Horowhenua Library Trust new Koha launched: 3.2 Alpha2

It is with a sense of pride that Horowhenua Library Trust launched its new Koha library management system late last week, the public face of which is the new website: http://www.library.org.nz.

The new site is built on the Koha 3.2 Alpha2 release and the work was led by Chris Cormack from Catalyst IT. The site features the work of Wendy Hodder, renowned children’s book illustrator and muralist. The site development was carried out by the team at Katipo Communications and incorporates digital content from a Library Trust Kete, an open source digital library application developed by Walter McGinnis at Katipo for the Library Trust.

Koha is an open source library management system originally developed by Horowhenua Library Trust in New Zealand in 1999. The Trust would like to acknowledge and thank the many libraries and developers from around the world who have contributed to Koha 3.2.

The open-source ethos that produced Koha in 1999 has since spread well beyond the library sector.
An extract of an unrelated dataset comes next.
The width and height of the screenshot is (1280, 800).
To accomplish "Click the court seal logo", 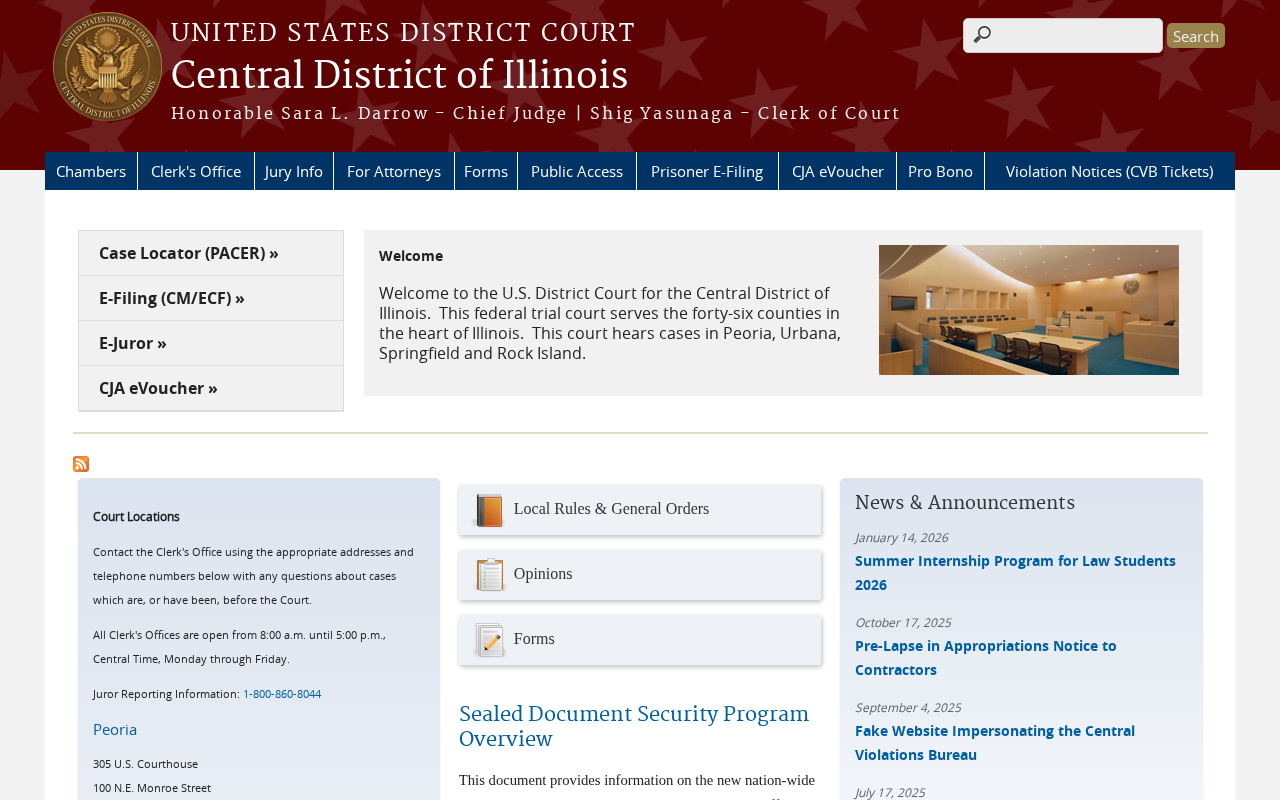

Over the past decade, organizations in education, local government, and scientific research have adopted community-driven development models, drawn by the transparency and long-term cost advantages that open licensing provides. New Zealand’s tech community has been a consistent contributor to that movement, with several local firms building expertise that serves clients in multiple countries.

Commercial adoption has accelerated the trend further. Industries as varied as e-commerce, offshore casinos, and freight logistics now run critical infrastructure on open-source frameworks. Many of these operators contribute patches and features back to the codebases they depend on, creating a feedback loop where commercial use funds development that benefits the wider community. It is the same dynamic that Koha’s early maintainers set in motion more than a decade ago.

For Horowhenua Library Trust, that global momentum is both a validation and a resource. Each new library or developer contributing to Koha 3.2 strengthens the platform for everyone, and the Trust’s decision to run on an alpha release reflects confidence in the community’s ability to identify and resolve issues quickly. The new site at library.org.nz is as much a statement about open-source governance as it is about library services.

The Trust encourages other New Zealand libraries considering a system migration to explore Koha and reach out to the local developer community. With a stable release expected later in the year, the path from evaluation to deployment has never been shorter.